One of these is adoption. If a German American family adopts a baby from Korea, and raises her to have a strong connection to German culture, is she German American? Is she Korean American? If she is Korean American, is she the same kind of Korean American as someone who grew up in a Korean American family? What if it didn’t cross racial lines? What if the little girl were from Ireland? What people does she belong to, and does she have a say? If she had grown up, married, and built a life for herself as a German American, and only years later found out she had been adopted, would we suddenly expect her to abandon her German American culture? What if someone started airbending after a lifetime as an Earth Kingdom farmer? Does he stop being Earth Kingdom because he’s now an airbender?
It has only been recently that Jews have been able to adopt the children of non-Jews in any kind of numbers, but the “adoption” of Jewish children into Gentile homes is far older. In Christian Europe for example, the Catholic Church had a long standing rule that anyone who had been baptized, by choice or otherwise, was a Catholic. There is a long history of Jewish children in Catholic controlled countries being forcibly baptized and taken away from their families, sometimes systematically, sometimes haphazardly. If the baptized Jewish children escaped and found their way back to their families, their families would have to hide them, or flee, because Jews could not be trusted to raise a baptized Christian, and if they were found with their “Christian” children, they would be treated as kidnappers. Wealthy Jewish families were often afraid to have Christian servants, for fear those servants would baptize their children and then tell the authorities. This was a reasonable fear, and went on far into what we would consider the modern day. The last confirmed case of this happening was recent enough for the baptized child in question to die in the Holocaust as a Jew, in spite of being a Catholic Cardinal.
Jewish tradition gives these children the same status as the children of people who let the Jewish faith. They both are to be treated as blameless captives, and if they wish to be Jewish and live a Jewish life, than the Jewish people are to welcome them with open arms.

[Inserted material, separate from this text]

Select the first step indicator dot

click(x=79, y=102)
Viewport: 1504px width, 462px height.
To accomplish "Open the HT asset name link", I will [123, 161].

I have a great deal of sympathy for Tenzin’s desire to rebuild the Air Nomads. I know what it means to be cut off from one’s ethic heritage, as he must, having been raised with no Air Nomads except his father left in the world. I know what it means to search through remnants and try to piece them together into a whole. I can also understand Korra’s wish to force the new airbenders to be Air Nomads, even though it is one of the great wrongs to try to force someone to accept a culture. In the end, Tenzin finds that he must do as the Rabbis had realized they must do, and welcome any Airbenders who want to be Air Nomads and lead an Air Nomad life with open arms and let the rest go.